Denmark’s largest pension investor ATP has boasted one of the best quarterly results in five years as investments returned 6%, despite “unusual” market conditions.
Chief executive Carsten Stendevad praised the fund’s domestic equity holdings, with their performance accounting for most of the DKK6.1bn in growth seen by its equity risk class.
Of the five risk classes comprising the investment portfolio, only credit and equities saw positive returns, despite a strong performance from ATP’s infrastructure and real estate holdings.
The two asset classes, which sit within its inflation risk class, saw their combined increase in value of DKK0.9bn wiped out by a loss stemming from part of its hedging strategy, the result of falling interest rates and inflation.
Commodities also suffered losses, due to the fall in oil prices, while its interest rate risk class suffered losses of DKK500m relating to holdings in domestic mortgage bonds.

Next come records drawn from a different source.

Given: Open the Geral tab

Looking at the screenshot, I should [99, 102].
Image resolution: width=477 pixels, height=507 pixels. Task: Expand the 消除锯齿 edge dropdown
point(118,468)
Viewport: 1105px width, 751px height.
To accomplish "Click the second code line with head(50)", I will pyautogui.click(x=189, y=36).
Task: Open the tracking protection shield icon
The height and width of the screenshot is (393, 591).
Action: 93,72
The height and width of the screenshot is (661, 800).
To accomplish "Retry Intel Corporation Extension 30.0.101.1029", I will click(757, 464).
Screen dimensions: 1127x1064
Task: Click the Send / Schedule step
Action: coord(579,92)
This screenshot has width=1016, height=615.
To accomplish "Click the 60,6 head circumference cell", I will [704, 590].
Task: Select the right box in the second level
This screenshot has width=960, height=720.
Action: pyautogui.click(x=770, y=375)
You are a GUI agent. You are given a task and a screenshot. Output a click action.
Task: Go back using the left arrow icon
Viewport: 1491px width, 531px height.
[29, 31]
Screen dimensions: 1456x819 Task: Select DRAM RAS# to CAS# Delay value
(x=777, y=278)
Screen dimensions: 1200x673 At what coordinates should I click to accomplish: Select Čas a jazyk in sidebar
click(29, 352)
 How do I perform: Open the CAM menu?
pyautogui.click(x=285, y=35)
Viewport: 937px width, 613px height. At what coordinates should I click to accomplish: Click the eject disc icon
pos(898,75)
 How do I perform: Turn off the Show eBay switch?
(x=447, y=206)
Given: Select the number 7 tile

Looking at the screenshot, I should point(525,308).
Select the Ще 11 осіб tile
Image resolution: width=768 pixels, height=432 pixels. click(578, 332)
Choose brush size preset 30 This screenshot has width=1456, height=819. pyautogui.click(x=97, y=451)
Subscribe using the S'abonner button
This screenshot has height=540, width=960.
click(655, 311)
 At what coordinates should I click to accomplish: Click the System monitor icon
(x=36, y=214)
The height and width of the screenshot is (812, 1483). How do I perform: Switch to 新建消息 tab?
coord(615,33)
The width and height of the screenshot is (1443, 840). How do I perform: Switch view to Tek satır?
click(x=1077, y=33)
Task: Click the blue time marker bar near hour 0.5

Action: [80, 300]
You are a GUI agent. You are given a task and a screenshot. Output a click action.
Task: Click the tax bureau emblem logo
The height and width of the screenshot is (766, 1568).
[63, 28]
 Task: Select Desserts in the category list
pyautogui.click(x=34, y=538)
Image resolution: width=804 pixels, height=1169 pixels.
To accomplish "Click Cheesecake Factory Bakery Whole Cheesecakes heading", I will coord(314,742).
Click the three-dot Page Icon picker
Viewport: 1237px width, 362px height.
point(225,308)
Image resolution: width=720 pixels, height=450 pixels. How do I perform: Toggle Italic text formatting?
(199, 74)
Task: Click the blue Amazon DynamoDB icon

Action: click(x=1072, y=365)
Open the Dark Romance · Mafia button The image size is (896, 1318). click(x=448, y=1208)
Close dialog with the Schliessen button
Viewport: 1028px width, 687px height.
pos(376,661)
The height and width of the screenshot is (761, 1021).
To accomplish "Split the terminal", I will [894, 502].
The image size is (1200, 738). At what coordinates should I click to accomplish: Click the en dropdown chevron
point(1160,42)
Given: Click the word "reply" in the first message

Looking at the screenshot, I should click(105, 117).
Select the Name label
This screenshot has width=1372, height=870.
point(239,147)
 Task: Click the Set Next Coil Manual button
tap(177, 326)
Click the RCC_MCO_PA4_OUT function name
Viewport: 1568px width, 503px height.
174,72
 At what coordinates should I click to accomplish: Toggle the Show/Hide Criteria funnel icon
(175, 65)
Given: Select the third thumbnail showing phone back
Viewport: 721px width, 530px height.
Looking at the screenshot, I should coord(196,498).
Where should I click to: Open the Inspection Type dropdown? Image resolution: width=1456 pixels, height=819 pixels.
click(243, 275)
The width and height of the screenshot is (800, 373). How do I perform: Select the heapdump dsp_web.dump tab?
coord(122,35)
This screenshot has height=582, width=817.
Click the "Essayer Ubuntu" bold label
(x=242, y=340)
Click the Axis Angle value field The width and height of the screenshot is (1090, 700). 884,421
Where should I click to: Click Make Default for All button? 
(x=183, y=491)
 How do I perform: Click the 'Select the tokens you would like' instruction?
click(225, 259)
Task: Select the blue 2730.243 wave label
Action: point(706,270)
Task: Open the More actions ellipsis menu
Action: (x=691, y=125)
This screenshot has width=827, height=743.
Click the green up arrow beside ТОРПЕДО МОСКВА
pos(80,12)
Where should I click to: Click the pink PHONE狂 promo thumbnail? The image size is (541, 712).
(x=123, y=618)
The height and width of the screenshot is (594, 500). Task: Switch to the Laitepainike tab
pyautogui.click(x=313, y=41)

However, Stendevad struck a positive note.
“It has been an unusual quarter, especially in the European financial markets, with interest rates reaching almost unthinkable levels, currency turmoil and surging equity prices,” he said.
Despite all-time low interest rates, ATP will be able to deliver “the good future pensions we promised our members”, Stendevad said, citing the fund’s hedging portfolio.
The hedging portfolio, which sits outside of the five investment risk classes, returned close to DKK77bn, offsetting an increase in liabilities of more than DKK64bn that resulted from changes in longevity and lower discount rates.
The results compare favourably with some of the larger European investors, although several large Dutch pension funds proved less able to absorb the increasingly low rate environment.
ABP, the €373bn fund for civil servants, saw its funding at the end of the first quarter decline 2.1%, falling further below the minimum required by the regulator.
However, the largest Dutch pension fund and its counterparts all saw strong returns on the back of rallying equity markets.
Double-digit equity returns have also been common for Finland’s pension investors, but the results often praised as outstanding – and hitting 17.7% in the case of Ilmarinen – are often contrasted with low returns from all other asset classes.